▸ **EXCERPT PROVIDED**:
+-------+
By Yashim Katurak
Nigeria has received 500,000 doses of meningitis C containing vaccine to combat the epidemic in the country, the WHO has said.
The doses were sent by the International Coordinating Group (ICG) on Vaccine Provision, an organisation that coordinates the provision of vaccine during outbreak emergencies.
Dr Wondimagegnehu Alemu, the WHO Country Representative to Nigeria, said this in a statement in Abuja on Friday.
He said the vaccines, funded by Gavi, the Vaccine Alliance, have been administered in Zamfara and Katsina States where the disease was most endemic.
Alemu said an additional 820,000 doses of the meningitis C conjugate vaccine donated by the UK government to WHO was currently being sent to Nigeria.
He said in the last week, the ICG also sent 341,000 doses of the meningitis C-containing vaccine to Niger Republic.
He said this was because over 1,300 suspected cases of the disease had been found in the region particularly in districts that border with Nigeria and in the Niamey region of the country.
+-------+
Continue the news report on meningitis vaccine deliveries to Nigeria from where it stops.
+-------+
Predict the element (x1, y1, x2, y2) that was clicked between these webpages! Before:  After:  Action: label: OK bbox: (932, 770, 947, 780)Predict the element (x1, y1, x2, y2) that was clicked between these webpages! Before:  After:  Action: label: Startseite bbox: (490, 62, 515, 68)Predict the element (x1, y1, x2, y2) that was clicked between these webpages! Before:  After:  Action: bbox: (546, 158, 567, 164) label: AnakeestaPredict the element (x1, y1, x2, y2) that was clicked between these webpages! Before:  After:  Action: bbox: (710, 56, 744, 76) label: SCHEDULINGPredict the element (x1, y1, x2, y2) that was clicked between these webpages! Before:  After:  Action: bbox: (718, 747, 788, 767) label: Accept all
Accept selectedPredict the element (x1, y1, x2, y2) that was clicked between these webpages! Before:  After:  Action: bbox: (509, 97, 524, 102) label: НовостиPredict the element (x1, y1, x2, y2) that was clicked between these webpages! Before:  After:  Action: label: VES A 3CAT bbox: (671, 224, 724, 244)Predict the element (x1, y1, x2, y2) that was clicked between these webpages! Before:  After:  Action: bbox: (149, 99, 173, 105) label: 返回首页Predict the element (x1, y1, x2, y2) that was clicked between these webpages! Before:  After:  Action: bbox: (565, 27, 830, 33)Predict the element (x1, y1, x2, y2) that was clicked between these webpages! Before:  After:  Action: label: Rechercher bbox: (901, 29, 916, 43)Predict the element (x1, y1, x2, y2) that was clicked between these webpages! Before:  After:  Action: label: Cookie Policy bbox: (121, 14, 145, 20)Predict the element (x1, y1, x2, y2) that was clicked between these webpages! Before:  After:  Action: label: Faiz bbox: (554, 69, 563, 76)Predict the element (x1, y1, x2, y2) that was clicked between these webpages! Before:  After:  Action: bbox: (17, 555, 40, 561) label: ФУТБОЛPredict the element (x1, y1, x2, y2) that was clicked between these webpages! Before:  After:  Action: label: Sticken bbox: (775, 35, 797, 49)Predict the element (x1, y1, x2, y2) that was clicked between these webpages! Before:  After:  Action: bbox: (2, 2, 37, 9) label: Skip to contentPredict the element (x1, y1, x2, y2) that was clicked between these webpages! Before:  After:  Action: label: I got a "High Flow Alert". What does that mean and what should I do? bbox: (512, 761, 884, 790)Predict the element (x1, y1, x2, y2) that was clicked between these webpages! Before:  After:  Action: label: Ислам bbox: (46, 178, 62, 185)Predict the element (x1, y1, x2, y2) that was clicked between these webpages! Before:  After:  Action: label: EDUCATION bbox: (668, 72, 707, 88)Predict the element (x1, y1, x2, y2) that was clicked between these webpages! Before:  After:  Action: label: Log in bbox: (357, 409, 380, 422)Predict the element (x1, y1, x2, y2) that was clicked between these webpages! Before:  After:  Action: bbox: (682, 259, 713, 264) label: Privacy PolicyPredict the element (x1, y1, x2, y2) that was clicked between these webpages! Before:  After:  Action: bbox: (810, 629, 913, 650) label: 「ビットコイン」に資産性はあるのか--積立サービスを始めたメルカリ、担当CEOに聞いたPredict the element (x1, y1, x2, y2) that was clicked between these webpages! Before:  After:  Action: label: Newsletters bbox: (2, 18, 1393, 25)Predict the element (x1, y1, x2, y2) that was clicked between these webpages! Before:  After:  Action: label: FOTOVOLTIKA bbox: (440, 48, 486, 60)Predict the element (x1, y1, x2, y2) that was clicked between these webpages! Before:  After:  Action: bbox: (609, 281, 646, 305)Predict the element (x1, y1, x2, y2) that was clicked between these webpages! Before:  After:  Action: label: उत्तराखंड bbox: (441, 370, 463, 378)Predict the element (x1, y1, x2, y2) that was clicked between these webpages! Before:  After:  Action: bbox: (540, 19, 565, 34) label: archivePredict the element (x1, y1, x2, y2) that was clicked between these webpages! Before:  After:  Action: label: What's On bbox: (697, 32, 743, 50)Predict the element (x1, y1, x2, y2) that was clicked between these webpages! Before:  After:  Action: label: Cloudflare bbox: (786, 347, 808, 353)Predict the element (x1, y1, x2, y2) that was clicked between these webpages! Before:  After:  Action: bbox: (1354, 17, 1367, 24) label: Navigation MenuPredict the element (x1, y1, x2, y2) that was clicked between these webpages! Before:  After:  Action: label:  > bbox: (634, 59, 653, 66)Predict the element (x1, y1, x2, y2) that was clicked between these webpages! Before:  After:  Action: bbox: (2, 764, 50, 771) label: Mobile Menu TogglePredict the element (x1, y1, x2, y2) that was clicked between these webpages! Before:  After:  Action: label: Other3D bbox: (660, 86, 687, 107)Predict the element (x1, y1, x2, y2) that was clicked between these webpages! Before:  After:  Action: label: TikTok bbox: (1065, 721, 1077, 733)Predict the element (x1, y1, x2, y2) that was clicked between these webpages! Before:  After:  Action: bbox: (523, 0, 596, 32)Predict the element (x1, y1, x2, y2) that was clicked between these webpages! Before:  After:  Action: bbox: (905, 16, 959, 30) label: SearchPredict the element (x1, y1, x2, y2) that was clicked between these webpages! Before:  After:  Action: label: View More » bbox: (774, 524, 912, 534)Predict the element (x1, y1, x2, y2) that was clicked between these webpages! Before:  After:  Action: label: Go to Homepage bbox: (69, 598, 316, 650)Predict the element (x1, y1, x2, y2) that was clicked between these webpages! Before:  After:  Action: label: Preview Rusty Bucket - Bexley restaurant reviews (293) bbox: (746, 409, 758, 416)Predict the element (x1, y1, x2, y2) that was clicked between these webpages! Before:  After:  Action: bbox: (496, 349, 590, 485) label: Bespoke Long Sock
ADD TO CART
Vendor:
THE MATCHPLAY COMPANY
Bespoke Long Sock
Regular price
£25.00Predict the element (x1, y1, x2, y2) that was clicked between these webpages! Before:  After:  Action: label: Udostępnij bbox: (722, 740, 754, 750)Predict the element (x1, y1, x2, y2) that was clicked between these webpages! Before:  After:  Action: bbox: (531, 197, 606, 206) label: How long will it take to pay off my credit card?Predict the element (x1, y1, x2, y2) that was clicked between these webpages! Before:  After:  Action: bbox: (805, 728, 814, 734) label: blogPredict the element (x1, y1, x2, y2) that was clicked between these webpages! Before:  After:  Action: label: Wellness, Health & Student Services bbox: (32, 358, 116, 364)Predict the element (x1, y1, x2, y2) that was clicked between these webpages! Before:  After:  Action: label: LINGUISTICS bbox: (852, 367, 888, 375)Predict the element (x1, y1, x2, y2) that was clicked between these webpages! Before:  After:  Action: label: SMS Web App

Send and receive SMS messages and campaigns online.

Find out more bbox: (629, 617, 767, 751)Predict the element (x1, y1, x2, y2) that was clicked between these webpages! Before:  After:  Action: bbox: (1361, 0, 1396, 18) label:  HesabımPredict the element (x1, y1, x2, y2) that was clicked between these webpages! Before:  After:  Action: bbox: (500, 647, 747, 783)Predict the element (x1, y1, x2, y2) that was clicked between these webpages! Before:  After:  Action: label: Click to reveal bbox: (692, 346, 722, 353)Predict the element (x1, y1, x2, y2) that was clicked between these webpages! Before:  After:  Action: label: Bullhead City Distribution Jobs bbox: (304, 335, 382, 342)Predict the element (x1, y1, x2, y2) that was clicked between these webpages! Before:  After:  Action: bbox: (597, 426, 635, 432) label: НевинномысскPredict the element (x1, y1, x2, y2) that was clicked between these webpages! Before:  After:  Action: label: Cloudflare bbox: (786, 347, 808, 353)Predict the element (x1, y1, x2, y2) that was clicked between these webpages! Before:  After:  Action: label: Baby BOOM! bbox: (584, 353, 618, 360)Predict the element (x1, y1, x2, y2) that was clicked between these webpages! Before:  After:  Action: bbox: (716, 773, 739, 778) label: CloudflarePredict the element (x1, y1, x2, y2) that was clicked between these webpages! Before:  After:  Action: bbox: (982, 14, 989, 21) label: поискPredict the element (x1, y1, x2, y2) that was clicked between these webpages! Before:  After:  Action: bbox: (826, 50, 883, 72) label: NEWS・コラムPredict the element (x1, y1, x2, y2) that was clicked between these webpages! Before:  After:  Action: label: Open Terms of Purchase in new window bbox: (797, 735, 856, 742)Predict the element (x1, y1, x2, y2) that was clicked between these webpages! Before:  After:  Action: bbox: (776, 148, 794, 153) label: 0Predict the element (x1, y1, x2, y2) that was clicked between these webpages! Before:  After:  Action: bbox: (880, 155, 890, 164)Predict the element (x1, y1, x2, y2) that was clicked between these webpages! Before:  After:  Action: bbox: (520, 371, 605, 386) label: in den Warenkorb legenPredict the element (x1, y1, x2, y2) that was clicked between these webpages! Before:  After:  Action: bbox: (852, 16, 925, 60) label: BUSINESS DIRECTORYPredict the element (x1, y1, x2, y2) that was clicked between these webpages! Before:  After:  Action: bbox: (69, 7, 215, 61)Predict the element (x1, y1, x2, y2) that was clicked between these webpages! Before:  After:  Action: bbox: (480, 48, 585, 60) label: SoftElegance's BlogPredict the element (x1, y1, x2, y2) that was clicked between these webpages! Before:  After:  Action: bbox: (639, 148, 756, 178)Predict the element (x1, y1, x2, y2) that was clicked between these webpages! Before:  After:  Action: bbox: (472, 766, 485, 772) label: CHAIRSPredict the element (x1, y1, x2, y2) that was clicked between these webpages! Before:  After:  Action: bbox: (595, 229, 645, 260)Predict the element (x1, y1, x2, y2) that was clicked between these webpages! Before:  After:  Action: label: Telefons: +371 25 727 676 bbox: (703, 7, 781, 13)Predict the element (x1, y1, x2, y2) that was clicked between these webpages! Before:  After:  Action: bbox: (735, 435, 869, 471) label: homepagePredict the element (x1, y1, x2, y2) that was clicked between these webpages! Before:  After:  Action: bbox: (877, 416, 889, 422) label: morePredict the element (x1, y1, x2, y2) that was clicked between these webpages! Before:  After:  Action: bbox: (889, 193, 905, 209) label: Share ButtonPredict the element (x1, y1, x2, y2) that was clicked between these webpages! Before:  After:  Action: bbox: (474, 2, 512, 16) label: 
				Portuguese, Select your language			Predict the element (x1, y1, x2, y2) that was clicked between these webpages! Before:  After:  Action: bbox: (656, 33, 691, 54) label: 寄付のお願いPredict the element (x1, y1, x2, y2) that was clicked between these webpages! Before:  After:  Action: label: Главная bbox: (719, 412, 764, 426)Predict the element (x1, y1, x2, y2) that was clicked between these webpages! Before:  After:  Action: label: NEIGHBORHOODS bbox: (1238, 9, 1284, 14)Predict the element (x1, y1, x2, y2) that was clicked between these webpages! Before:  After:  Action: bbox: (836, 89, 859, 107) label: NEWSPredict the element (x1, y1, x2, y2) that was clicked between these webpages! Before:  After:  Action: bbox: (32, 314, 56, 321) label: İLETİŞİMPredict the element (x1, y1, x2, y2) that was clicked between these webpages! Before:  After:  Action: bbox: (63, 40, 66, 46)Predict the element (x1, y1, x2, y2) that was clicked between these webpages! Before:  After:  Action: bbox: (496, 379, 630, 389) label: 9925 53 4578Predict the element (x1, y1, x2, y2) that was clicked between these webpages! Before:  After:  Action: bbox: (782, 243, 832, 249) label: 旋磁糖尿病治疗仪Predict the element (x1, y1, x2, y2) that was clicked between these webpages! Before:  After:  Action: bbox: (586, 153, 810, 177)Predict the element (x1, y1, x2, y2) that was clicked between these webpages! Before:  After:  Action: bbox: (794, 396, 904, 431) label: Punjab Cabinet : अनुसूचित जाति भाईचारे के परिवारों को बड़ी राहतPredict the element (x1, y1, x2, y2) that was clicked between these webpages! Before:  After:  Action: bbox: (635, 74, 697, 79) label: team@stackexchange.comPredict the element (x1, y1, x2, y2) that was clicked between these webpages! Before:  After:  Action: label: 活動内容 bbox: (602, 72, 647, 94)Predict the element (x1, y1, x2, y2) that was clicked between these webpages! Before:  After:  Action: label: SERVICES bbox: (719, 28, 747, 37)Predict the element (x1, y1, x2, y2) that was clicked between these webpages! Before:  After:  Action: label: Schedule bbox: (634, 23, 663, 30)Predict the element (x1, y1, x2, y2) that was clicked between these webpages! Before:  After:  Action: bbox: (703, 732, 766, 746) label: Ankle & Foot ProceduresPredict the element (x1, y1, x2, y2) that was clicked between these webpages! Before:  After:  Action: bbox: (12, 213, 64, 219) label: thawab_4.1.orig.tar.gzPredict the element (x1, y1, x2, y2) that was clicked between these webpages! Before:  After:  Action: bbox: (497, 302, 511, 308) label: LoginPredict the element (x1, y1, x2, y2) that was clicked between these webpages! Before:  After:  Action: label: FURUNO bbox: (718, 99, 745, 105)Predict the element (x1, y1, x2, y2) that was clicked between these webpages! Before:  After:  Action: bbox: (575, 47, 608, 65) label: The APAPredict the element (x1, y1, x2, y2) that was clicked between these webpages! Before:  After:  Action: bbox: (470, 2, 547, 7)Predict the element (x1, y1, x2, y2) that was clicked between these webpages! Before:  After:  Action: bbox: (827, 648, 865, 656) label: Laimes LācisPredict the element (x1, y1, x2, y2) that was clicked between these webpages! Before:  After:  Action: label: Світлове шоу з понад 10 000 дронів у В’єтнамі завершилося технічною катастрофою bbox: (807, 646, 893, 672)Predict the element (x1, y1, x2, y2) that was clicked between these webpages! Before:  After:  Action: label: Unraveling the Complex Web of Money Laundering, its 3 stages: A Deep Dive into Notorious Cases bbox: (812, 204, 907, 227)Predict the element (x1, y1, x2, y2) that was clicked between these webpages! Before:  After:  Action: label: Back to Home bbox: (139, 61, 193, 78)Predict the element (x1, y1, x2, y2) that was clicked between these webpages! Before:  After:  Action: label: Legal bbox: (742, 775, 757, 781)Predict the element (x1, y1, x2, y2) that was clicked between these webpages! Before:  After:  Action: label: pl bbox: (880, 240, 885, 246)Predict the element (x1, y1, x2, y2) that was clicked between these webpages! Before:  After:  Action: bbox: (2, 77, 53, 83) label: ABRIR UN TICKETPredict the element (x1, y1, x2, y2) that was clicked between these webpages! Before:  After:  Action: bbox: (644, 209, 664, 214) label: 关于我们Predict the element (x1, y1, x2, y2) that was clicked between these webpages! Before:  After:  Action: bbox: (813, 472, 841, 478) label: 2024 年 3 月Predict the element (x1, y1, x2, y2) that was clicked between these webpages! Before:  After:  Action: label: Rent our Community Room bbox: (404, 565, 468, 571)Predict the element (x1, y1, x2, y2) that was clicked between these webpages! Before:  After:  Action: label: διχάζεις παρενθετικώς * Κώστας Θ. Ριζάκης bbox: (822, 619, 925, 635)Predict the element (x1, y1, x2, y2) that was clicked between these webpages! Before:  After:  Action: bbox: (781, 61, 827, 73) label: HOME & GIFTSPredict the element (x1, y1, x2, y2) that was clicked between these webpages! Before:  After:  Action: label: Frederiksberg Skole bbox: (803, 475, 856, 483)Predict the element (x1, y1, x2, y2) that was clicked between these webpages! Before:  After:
+-------+
▸ **TASK RESPONSE**:
“A vaccination campaign is underway in Nigeria to contain an outbreak of meningitis C, a strain of meningitis which first emerged in the country in 2013.
“In 2013, the outbreak was initially limited to a few areas in Kebbi and Sokoto States. However, in 2015, more than 2,500 cases of the disease have been reported across 3 states in the country.
“Since the beginning of this year, the country has reported 4,637 suspected cases and 489 deaths across five states.
“WHO’s Country Office in Nigeria, including a number of field offices, have been supporting the government since the meningitis outbreak began.
“In addition to improving the care of the sick, we are focusing on ensuring accurate information about the spread of the outbreak is available as quickly as possible to help us make the most effective use of vaccines,” Alemu said.
He said that the Nigeria Centre for Disease Control (NCDC) with support from WHO, the US Centre for Disease Control (CDC), UNICEF and other partners were leading the response to the on-going outbreak.
He said these organisations were also carrying out intensified surveillance, capacity building for case management and risk communication.
Alemu said in addition to the use of vaccinations to prevent the transmission of meningitis, 20,000 vials of antibiotics have been sent by the ICG to treat people who had the disease in Nigeria.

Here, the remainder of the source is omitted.